TASKS TO PERFORM —
A. In the article about Lambert Tower, list the features the landscape of Garret Mountain Reservation is said to shift to when you leave the busy North Jersey roads.
B. Print the part of the Lambert Tower article starting at "It was built" and ending at "fun little jolt.".
C. Carry on the article about Lambert Tower from the point where it stops.

DOCUMENT PASSAGE —
=-=-=-=-=

The stone tower on Garret Mountain looks like it should be guarding a royal secret, not sitting a short drive from Paterson traffic, picnic tables, and the everyday rush of North Jersey. That contrast is exactly what makes Lambert Tower so good.
It rises 70 feet above the reservation with crenellated edges, old-world confidence, and a view that can stretch for miles when the sky cooperates. But the tower is more than a pretty lookout.
It was built in 1896 by Catholina Lambert, a silk magnate who came to America from England, made his fortune in Paterson’s silk industry, and decided that a mountain above the city needed a castle-style estate to match his imagination.
The result is one of Passaic County’s most fascinating landmarks: part scenic overlook, part immigrant success story, part Gilded Age drama, and fully worth knowing before you climb the steps.
The Fairytale Tower Hiding Above Paterson

A stone tower with castle-like edges is not the first thing most people expect to find above Paterson, which is why Lambert Tower still lands with such a fun little jolt.
It sits inside Garret Mountain Reservation, a Passaic County park spread across Woodland Park and Paterson, where the landscape shifts quickly from busy North Jersey roads to wooded paths, overlooks, ponds, and open sky.
The tower’s listed location is 8 Mountain Avenue in Woodland Park, but the feeling is less “address in a park” and more “wait, why is there a castle tower up here?” Garret Mountain itself rises more than 500 feet above sea level, giving the site a built-in sense of drama before you even start climbing. The tower adds the theatrical part.

=-=-=-=-=

DATASET CONTENT —

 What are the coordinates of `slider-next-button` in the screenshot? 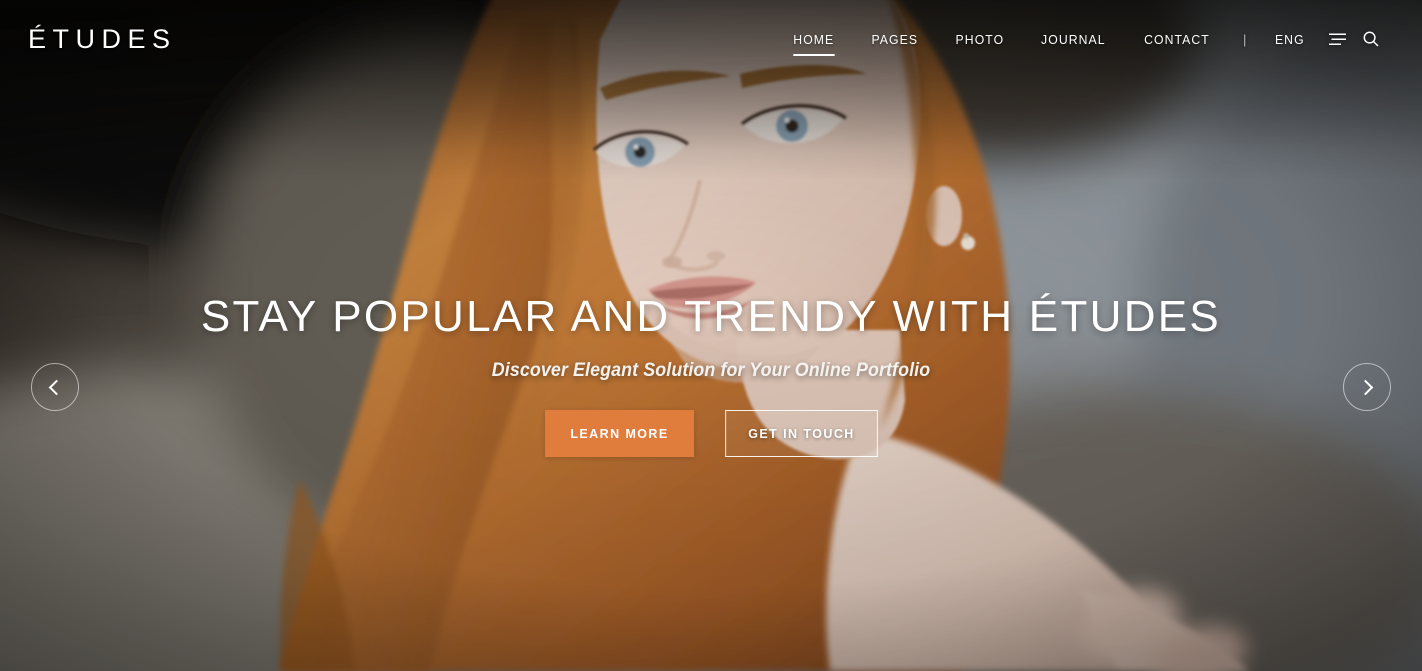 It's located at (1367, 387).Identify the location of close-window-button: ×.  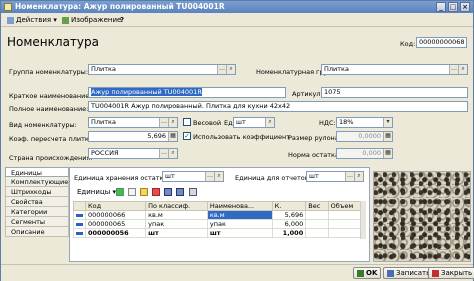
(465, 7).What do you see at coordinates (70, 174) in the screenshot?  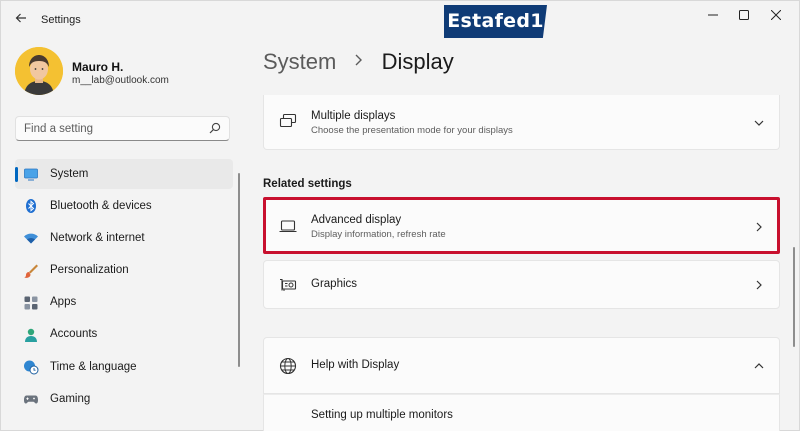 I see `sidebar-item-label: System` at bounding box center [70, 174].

=-=-=-=-=

ANSWERS GIVEN —
A.
wooded paths
overlooks
ponds
open sky

B.
It was built in 1896 by Catholina Lambert, a silk magnate who came to America from England, made his fortune in Paterson’s silk industry, and decided that a mountain above the city needed a castle-style estate to match his imagination.
The result is one of Passaic County’s most fascinating landmarks: part scenic overlook, part immigrant success story, part Gilded Age drama, and fully worth knowing before you climb the steps.
The Fairytale Tower Hiding Above Paterson

A stone tower with castle-like edges is not the first thing most people expect to find above Paterson, which is why Lambert Tower still lands with such a fun little jolt.

C.
Built in 1896 for Catholina Lambert, it was designed to echo the castles of Great Britain, where Lambert had spent his childhood before coming to the United States. That little detail explains a lot.
This was not a medieval ruin, and it was not pretending to be one in a dusty textbook way. It was a wealthy man’s memory of home, translated into stone and placed above the city where he made his fortune.
Today, that makes the tower feel both grand and oddly personal. It is small enough to visit without planning your whole day around it, but striking enough that it sticks in your mind long after you leave.
New Jersey has plenty of historic houses, old mills, shore landmarks, and Revolutionary War sites, but a castle-style observation tower looking out over Paterson still feels like the state is quietly showing off.
How a Silk Baron Built His Dream on Garret Mountain

Catholina Lambert did not begin life anywhere near castle-building territory. He was born in Yorkshire, England, in 1834, and by age 10 he was already working as an errand boy at Boar’s Head Mill.
Over the next several years, he saved five pounds sterling, enough to help him leave England and arrive in Boston in 1851. That part of the story matters because the tower makes more sense when you understand the climb behind it.
Lambert worked in the silk trade, partnered with Walter Dexter after receiving a $5,000 loan, paid that loan back, and eventually bought out Dexter’s share of the business. By the 1860s, his career had brought him to Paterson, where the silk industry was booming and where Lambert built the Dexter Mill.
Paterson was known as the Silk City for good reason, and Lambert became one of the people who helped give that nickname real weight. His success was not just financial.
He became president of the Silk Association of America, collected art and antiques, and moved in circles that reflected the ambition of the Gilded Age. Eventually, his earlier home, Maplewood, could no longer hold the life he was building or the collection he had assembled.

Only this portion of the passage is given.